= The Wirtschaftswunder =

German band

The Wirtschaftswunder (sometimes simply called Wirtschaftswunder) was a German band consisting of musicians Angelo Galizia (vocals, Italy), Tom Dokoupil (guitar, Czechoslovakia), Mark Pfurtschneller (keyboards, Canada) and Jürgen Beuth (drums, Germany). They were part of the so-called Neue Deutsche Welle that emerged as part of the English new wave/post-punk movement in the early 1980s and included bands such as D.A.F, Malaria!, or ZK (predecessor of Die Toten Hosen).

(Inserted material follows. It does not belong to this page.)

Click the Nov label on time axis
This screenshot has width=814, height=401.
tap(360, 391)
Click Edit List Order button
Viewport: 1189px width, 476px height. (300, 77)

They entered the national arena with their single Der Kommissar (based on the theme music of the German criminal TV series Der Kommissar from the 1960s) and released their first album (Salmobray) in 1981. Their most characteristic feature was Angelo Galizia's singing with a heavy Italian accent. After signing with label Deutsche Grammophon, they released their 2nd album (The Wirtschaftswunder), which was not as experimental as the first. After their 4th album Pop Adenauer in the same year and their final single in 1984 they dissolved.

==Band name==
The term Wirtschaftswunder (German for "economic miracle") describes the rapid reconstruction and development of the economies of West Germany and Austria after World War II.

== Discography ==
- Singles
- "Allein" (1980)
- "Television" (1980)
- "Der Große Mafioso" (1982)
- "E´succeso in Kabul" (1982)
- "Pizza" (1984)

- Albums
- Salmobray (1981)
- The Wirtschaftswunder (1982)
- Tscherwonez (1982)
- Pop Adenauer (1984)
- Die Gute Wahl (Das Beste) (1991)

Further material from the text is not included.